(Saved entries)
::::::::::

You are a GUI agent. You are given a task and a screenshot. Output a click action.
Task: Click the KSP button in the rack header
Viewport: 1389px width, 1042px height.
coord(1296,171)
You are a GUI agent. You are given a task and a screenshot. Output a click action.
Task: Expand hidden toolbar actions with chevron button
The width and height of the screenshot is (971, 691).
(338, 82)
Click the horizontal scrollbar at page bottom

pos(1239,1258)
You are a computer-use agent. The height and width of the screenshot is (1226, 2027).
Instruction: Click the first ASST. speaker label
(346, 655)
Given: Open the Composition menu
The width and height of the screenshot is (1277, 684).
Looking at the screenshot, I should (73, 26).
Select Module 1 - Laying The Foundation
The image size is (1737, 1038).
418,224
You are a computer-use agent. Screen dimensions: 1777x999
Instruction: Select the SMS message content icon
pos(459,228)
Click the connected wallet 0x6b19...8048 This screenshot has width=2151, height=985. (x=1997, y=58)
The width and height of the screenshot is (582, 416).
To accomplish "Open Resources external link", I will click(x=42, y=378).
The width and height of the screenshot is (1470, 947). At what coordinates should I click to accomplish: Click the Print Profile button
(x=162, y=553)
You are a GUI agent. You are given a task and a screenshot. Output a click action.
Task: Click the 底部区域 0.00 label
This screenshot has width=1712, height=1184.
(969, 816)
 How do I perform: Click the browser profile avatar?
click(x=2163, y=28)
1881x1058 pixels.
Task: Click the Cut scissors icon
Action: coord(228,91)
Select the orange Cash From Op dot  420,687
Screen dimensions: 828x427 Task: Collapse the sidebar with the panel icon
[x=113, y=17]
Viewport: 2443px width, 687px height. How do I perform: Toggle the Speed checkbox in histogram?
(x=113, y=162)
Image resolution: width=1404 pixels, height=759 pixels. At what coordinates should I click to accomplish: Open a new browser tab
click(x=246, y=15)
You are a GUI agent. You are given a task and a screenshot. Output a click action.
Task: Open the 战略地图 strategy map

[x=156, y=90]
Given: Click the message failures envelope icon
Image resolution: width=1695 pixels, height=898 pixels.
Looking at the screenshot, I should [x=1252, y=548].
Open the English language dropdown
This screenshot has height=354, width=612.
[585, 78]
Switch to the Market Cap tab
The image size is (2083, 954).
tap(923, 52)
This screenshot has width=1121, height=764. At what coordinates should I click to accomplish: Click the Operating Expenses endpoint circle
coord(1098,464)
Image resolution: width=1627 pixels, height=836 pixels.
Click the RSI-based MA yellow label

::::::::::

WORK ITEM:
Transcribe the entries above so that nothing in them differs from the original.

SOLUTION FOR THIS TASK:
You are a GUI agent. You are given a task and a screenshot. Output a click action.
Task: Click the KSP button in the rack header
Viewport: 1389px width, 1042px height.
coord(1296,171)
You are a GUI agent. You are given a task and a screenshot. Output a click action.
Task: Expand hidden toolbar actions with chevron button
The width and height of the screenshot is (971, 691).
(338, 82)
Click the horizontal scrollbar at page bottom

pos(1239,1258)
You are a computer-use agent. The height and width of the screenshot is (1226, 2027).
Instruction: Click the first ASST. speaker label
(346, 655)
Given: Open the Composition menu
The width and height of the screenshot is (1277, 684).
Looking at the screenshot, I should (73, 26).
Select Module 1 - Laying The Foundation
The image size is (1737, 1038).
418,224
You are a computer-use agent. Screen dimensions: 1777x999
Instruction: Select the SMS message content icon
pos(459,228)
Click the connected wallet 0x6b19...8048 This screenshot has width=2151, height=985. (x=1997, y=58)
The width and height of the screenshot is (582, 416).
To accomplish "Open Resources external link", I will click(x=42, y=378).
The width and height of the screenshot is (1470, 947). At what coordinates should I click to accomplish: Click the Print Profile button
(x=162, y=553)
You are a GUI agent. You are given a task and a screenshot. Output a click action.
Task: Click the 底部区域 0.00 label
This screenshot has width=1712, height=1184.
(969, 816)
 How do I perform: Click the browser profile avatar?
click(x=2163, y=28)
1881x1058 pixels.
Task: Click the Cut scissors icon
Action: coord(228,91)
Select the orange Cash From Op dot  420,687
Screen dimensions: 828x427 Task: Collapse the sidebar with the panel icon
[x=113, y=17]
Viewport: 2443px width, 687px height. How do I perform: Toggle the Speed checkbox in histogram?
(x=113, y=162)
Image resolution: width=1404 pixels, height=759 pixels. At what coordinates should I click to accomplish: Open a new browser tab
click(x=246, y=15)
You are a GUI agent. You are given a task and a screenshot. Output a click action.
Task: Open the 战略地图 strategy map

[x=156, y=90]
Given: Click the message failures envelope icon
Image resolution: width=1695 pixels, height=898 pixels.
Looking at the screenshot, I should [x=1252, y=548].
Open the English language dropdown
This screenshot has height=354, width=612.
[585, 78]
Switch to the Market Cap tab
The image size is (2083, 954).
tap(923, 52)
This screenshot has width=1121, height=764. At what coordinates should I click to accomplish: Click the Operating Expenses endpoint circle
coord(1098,464)
Image resolution: width=1627 pixels, height=836 pixels.
Click the RSI-based MA yellow label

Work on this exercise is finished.